"""
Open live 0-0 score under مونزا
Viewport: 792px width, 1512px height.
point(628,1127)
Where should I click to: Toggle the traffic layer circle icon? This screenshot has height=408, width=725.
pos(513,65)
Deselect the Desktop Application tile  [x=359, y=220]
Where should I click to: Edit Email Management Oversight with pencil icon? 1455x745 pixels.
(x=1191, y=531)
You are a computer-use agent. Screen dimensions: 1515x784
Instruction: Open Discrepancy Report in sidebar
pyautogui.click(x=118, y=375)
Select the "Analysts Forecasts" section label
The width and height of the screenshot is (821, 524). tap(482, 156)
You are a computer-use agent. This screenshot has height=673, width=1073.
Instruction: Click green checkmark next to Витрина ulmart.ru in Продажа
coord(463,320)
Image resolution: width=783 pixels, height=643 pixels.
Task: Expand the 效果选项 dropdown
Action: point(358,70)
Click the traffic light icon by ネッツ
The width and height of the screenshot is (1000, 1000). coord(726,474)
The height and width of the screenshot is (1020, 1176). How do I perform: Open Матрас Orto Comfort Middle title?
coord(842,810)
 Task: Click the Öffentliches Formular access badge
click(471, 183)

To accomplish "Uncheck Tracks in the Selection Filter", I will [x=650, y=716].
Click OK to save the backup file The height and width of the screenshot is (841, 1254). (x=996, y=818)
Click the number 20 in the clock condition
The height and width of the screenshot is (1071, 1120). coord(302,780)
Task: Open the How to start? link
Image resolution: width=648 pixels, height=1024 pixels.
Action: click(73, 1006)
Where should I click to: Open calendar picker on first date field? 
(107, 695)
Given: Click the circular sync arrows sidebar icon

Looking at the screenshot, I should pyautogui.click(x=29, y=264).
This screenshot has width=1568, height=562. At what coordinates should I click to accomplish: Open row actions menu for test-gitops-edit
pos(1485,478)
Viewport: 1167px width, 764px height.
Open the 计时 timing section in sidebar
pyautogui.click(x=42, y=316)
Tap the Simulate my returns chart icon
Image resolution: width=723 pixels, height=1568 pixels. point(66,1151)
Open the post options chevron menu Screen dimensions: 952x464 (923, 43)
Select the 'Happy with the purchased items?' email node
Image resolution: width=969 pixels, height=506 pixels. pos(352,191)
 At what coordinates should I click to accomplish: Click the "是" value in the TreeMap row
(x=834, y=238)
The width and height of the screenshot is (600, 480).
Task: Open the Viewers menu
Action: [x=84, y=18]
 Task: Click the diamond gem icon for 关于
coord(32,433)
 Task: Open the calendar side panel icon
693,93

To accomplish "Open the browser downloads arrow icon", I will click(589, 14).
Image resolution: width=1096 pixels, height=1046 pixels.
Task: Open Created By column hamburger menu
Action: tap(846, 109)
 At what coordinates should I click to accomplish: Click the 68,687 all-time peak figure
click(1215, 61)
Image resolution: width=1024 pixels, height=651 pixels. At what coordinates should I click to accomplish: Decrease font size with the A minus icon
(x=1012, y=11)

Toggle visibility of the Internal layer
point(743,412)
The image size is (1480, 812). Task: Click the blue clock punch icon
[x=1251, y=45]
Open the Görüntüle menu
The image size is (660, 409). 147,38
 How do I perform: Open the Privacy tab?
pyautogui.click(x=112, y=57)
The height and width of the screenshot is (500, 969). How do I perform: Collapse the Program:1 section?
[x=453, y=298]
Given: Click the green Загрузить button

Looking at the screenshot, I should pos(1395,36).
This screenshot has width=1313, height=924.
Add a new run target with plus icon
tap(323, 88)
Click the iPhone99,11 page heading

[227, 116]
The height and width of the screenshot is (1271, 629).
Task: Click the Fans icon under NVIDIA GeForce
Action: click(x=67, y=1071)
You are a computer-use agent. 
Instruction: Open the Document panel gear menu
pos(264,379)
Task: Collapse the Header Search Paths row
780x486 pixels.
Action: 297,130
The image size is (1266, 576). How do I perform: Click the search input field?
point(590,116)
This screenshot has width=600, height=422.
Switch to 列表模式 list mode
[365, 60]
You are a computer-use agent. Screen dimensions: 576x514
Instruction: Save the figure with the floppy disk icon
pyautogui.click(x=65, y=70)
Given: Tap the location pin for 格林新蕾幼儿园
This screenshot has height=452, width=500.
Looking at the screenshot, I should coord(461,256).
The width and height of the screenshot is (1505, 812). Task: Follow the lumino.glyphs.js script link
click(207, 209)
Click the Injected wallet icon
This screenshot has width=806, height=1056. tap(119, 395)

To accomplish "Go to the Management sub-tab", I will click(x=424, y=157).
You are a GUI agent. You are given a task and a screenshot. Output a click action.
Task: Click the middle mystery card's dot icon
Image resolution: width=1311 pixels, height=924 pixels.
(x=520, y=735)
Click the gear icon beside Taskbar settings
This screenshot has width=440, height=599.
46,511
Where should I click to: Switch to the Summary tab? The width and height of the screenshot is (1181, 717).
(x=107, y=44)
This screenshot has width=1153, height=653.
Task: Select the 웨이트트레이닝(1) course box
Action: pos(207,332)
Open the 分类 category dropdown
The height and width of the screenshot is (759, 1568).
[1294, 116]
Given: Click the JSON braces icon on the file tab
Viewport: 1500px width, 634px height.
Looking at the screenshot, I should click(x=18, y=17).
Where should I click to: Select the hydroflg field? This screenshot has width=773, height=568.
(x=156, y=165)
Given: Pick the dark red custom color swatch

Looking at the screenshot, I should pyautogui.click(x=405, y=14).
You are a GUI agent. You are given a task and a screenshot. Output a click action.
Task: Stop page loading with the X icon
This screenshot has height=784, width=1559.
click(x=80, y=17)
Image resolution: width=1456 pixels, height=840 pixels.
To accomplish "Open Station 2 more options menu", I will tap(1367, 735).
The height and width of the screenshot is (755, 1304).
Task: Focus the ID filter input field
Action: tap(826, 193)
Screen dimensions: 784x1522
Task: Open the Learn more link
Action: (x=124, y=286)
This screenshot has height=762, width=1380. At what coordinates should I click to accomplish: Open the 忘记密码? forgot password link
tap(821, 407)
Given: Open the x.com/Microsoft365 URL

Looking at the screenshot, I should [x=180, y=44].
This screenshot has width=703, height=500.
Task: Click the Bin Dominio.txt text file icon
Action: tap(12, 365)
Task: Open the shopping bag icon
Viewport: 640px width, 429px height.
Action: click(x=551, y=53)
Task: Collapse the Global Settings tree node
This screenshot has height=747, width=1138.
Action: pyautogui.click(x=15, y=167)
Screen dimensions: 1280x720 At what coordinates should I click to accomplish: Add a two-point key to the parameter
"""
### TASK ITEM
Only an exact copy of the data above will do.

### RESPONSE BELOW
Open live 0-0 score under مونزا
Viewport: 792px width, 1512px height.
point(628,1127)
Where should I click to: Toggle the traffic layer circle icon? This screenshot has height=408, width=725.
pos(513,65)
Deselect the Desktop Application tile  [x=359, y=220]
Where should I click to: Edit Email Management Oversight with pencil icon? 1455x745 pixels.
(x=1191, y=531)
You are a computer-use agent. Screen dimensions: 1515x784
Instruction: Open Discrepancy Report in sidebar
pyautogui.click(x=118, y=375)
Select the "Analysts Forecasts" section label
The width and height of the screenshot is (821, 524). tap(482, 156)
You are a computer-use agent. This screenshot has height=673, width=1073.
Instruction: Click green checkmark next to Витрина ulmart.ru in Продажа
coord(463,320)
Image resolution: width=783 pixels, height=643 pixels.
Task: Expand the 效果选项 dropdown
Action: point(358,70)
Click the traffic light icon by ネッツ
The width and height of the screenshot is (1000, 1000). coord(726,474)
The height and width of the screenshot is (1020, 1176). How do I perform: Open Матрас Orto Comfort Middle title?
coord(842,810)
 Task: Click the Öffentliches Formular access badge
click(471, 183)

To accomplish "Uncheck Tracks in the Selection Filter", I will [x=650, y=716].
Click OK to save the backup file The height and width of the screenshot is (841, 1254). (x=996, y=818)
Click the number 20 in the clock condition
The height and width of the screenshot is (1071, 1120). coord(302,780)
Task: Open the How to start? link
Image resolution: width=648 pixels, height=1024 pixels.
Action: click(73, 1006)
Where should I click to: Open calendar picker on first date field? 
(107, 695)
Given: Click the circular sync arrows sidebar icon

Looking at the screenshot, I should pyautogui.click(x=29, y=264).
This screenshot has width=1568, height=562. At what coordinates should I click to accomplish: Open row actions menu for test-gitops-edit
pos(1485,478)
Viewport: 1167px width, 764px height.
Open the 计时 timing section in sidebar
pyautogui.click(x=42, y=316)
Tap the Simulate my returns chart icon
Image resolution: width=723 pixels, height=1568 pixels. point(66,1151)
Open the post options chevron menu Screen dimensions: 952x464 (923, 43)
Select the 'Happy with the purchased items?' email node
Image resolution: width=969 pixels, height=506 pixels. pos(352,191)
 At what coordinates should I click to accomplish: Click the "是" value in the TreeMap row
(x=834, y=238)
The width and height of the screenshot is (600, 480).
Task: Open the Viewers menu
Action: [x=84, y=18]
 Task: Click the diamond gem icon for 关于
coord(32,433)
 Task: Open the calendar side panel icon
693,93

To accomplish "Open the browser downloads arrow icon", I will click(589, 14).
Image resolution: width=1096 pixels, height=1046 pixels.
Task: Open Created By column hamburger menu
Action: tap(846, 109)
 At what coordinates should I click to accomplish: Click the 68,687 all-time peak figure
click(1215, 61)
Image resolution: width=1024 pixels, height=651 pixels. At what coordinates should I click to accomplish: Decrease font size with the A minus icon
(x=1012, y=11)

Toggle visibility of the Internal layer
point(743,412)
The image size is (1480, 812). Task: Click the blue clock punch icon
[x=1251, y=45]
Open the Görüntüle menu
The image size is (660, 409). 147,38
 How do I perform: Open the Privacy tab?
pyautogui.click(x=112, y=57)
The height and width of the screenshot is (500, 969). How do I perform: Collapse the Program:1 section?
[x=453, y=298]
Given: Click the green Загрузить button

Looking at the screenshot, I should pos(1395,36).
This screenshot has width=1313, height=924.
Add a new run target with plus icon
tap(323, 88)
Click the iPhone99,11 page heading

[227, 116]
The height and width of the screenshot is (1271, 629).
Task: Click the Fans icon under NVIDIA GeForce
Action: click(x=67, y=1071)
You are a computer-use agent. 
Instruction: Open the Document panel gear menu
pos(264,379)
Task: Collapse the Header Search Paths row
780x486 pixels.
Action: 297,130
The image size is (1266, 576). How do I perform: Click the search input field?
point(590,116)
This screenshot has width=600, height=422.
Switch to 列表模式 list mode
[365, 60]
You are a computer-use agent. Screen dimensions: 576x514
Instruction: Save the figure with the floppy disk icon
pyautogui.click(x=65, y=70)
Given: Tap the location pin for 格林新蕾幼儿园
This screenshot has height=452, width=500.
Looking at the screenshot, I should coord(461,256).
The width and height of the screenshot is (1505, 812). Task: Follow the lumino.glyphs.js script link
click(207, 209)
Click the Injected wallet icon
This screenshot has width=806, height=1056. tap(119, 395)

To accomplish "Go to the Management sub-tab", I will click(x=424, y=157).
You are a GUI agent. You are given a task and a screenshot. Output a click action.
Task: Click the middle mystery card's dot icon
Image resolution: width=1311 pixels, height=924 pixels.
(x=520, y=735)
Click the gear icon beside Taskbar settings
This screenshot has width=440, height=599.
46,511
Where should I click to: Switch to the Summary tab? The width and height of the screenshot is (1181, 717).
(x=107, y=44)
This screenshot has width=1153, height=653.
Task: Select the 웨이트트레이닝(1) course box
Action: pos(207,332)
Open the 分类 category dropdown
The height and width of the screenshot is (759, 1568).
[1294, 116]
Given: Click the JSON braces icon on the file tab
Viewport: 1500px width, 634px height.
Looking at the screenshot, I should click(x=18, y=17).
Where should I click to: Select the hydroflg field? This screenshot has width=773, height=568.
(x=156, y=165)
Given: Pick the dark red custom color swatch

Looking at the screenshot, I should pyautogui.click(x=405, y=14).
You are a GUI agent. You are given a task and a screenshot. Output a click action.
Task: Stop page loading with the X icon
This screenshot has height=784, width=1559.
click(x=80, y=17)
Image resolution: width=1456 pixels, height=840 pixels.
To accomplish "Open Station 2 more options menu", I will tap(1367, 735).
The height and width of the screenshot is (755, 1304).
Task: Focus the ID filter input field
Action: tap(826, 193)
Screen dimensions: 784x1522
Task: Open the Learn more link
Action: (x=124, y=286)
This screenshot has height=762, width=1380. At what coordinates should I click to accomplish: Open the 忘记密码? forgot password link
tap(821, 407)
Given: Open the x.com/Microsoft365 URL

Looking at the screenshot, I should [x=180, y=44].
This screenshot has width=703, height=500.
Task: Click the Bin Dominio.txt text file icon
Action: tap(12, 365)
Task: Open the shopping bag icon
Viewport: 640px width, 429px height.
Action: click(x=551, y=53)
Task: Collapse the Global Settings tree node
This screenshot has height=747, width=1138.
Action: pyautogui.click(x=15, y=167)
Screen dimensions: 1280x720 At what coordinates should I click to accomplish: Add a two-point key to the parameter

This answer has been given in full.